In a warning note to practices, the GPC wrote: ‘GPC has heard a number of understandable concerns regarding recent communications from [HSCIC] about retired QOF indicators for 2014/15… HSCIC suggests that “it is a requirement for general practices to ensure they continue to provide the services linked to these indicators”. This statement is incorrect and is not what was agreed by GPC, NHS Employers and NHS England in the 2014/15 contract negotiations.’

It added that the GPC ‘anticipates a large fall in the recording of many of the retired codes’ as practices ‘now work more appropriately’.

GPC said it was especially concerned about the wording of the document in light of the CQC’s recent use of QOF performance and patient survey results to publicly band GP practices into ‘risk rating’ categories.

It wrote: ‘Following the wholly inappropriate and flawed use of coded data by the CQC as part of its “intelligent monitoring” risk assessment, practices are understandably anxious about how data that is extracted will be used.’

Dr Robert Morley, head of the GPC’s contracts and regulations subcommittee, said: ‘The document is from HSCIC and GPES but forwarded via area teams by NHS England.

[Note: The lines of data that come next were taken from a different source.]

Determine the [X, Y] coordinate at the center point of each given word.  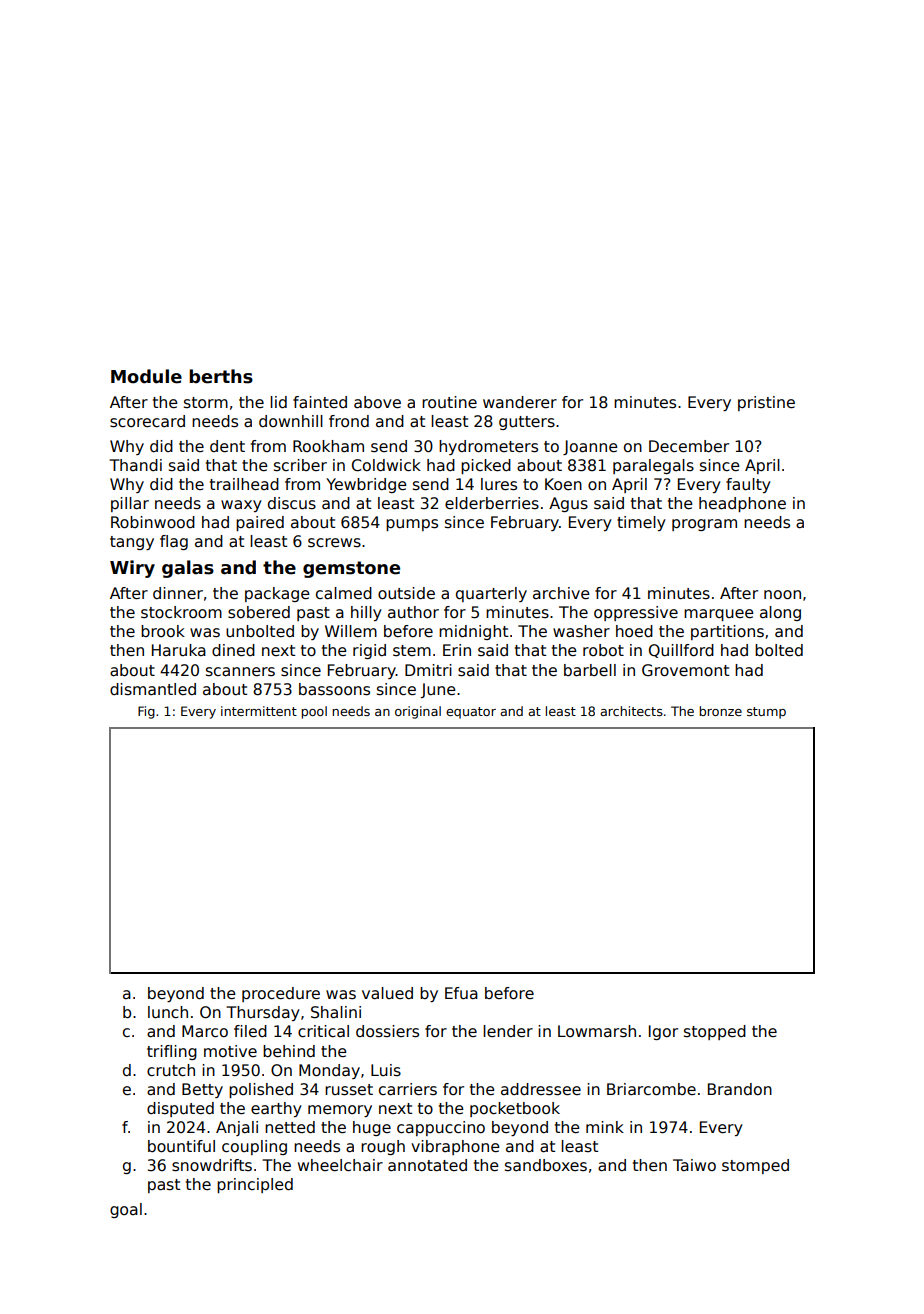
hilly [366, 613]
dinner [178, 593]
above [377, 402]
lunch [168, 1012]
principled [255, 1185]
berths [221, 376]
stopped [715, 1032]
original [418, 712]
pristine [766, 403]
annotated [427, 1165]
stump [766, 713]
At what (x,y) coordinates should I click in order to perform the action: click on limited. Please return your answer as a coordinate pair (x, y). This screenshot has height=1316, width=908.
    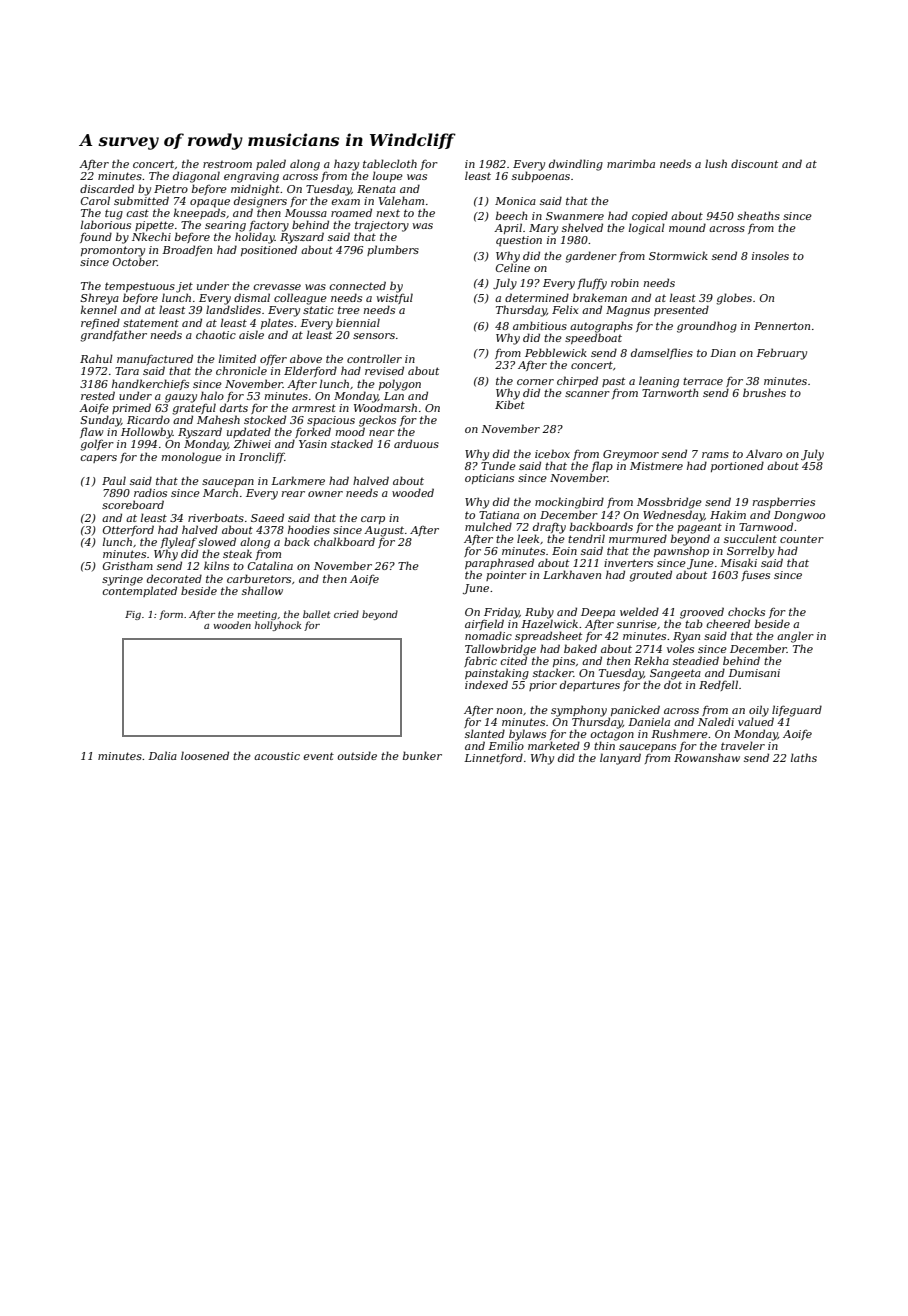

It directly contradicts the contract changes agreement and GPC is taking the matter up urgently with NHS England.

‘My hunch is that this probably represents cock-up rather than conspiracy but nevertheless suggests a deeply worrying lack if understanding by those who should know better of GP contractual obligations, clinical autonomy, the difference between essential services and QOF and the nature of the agreement that was reached.’

He added that there were implications around ‘how practice performance might be judged in future, for example by CQC. and the ‘increasing likelihood of local deals replacing QOF’.

He added: ‘We’ve already seen one disastrous example of this, of course, with the CQC “intelligent” monitoring debacle for those practices that had opted into a local QOF all being given a “high risk” ranking.’

HSCIC was approached for an explanation but said this was a matter for NHS England.

Pulse is still waiting for a clarification from NHS England.

The GPC negotiated wide-ranging changes to the QOF ahead of the 2014/15 contract, including the retirement of 24 indicators worth a total of 185 points from the clinical domain and 14 indicators worth 33 points from the public health domain.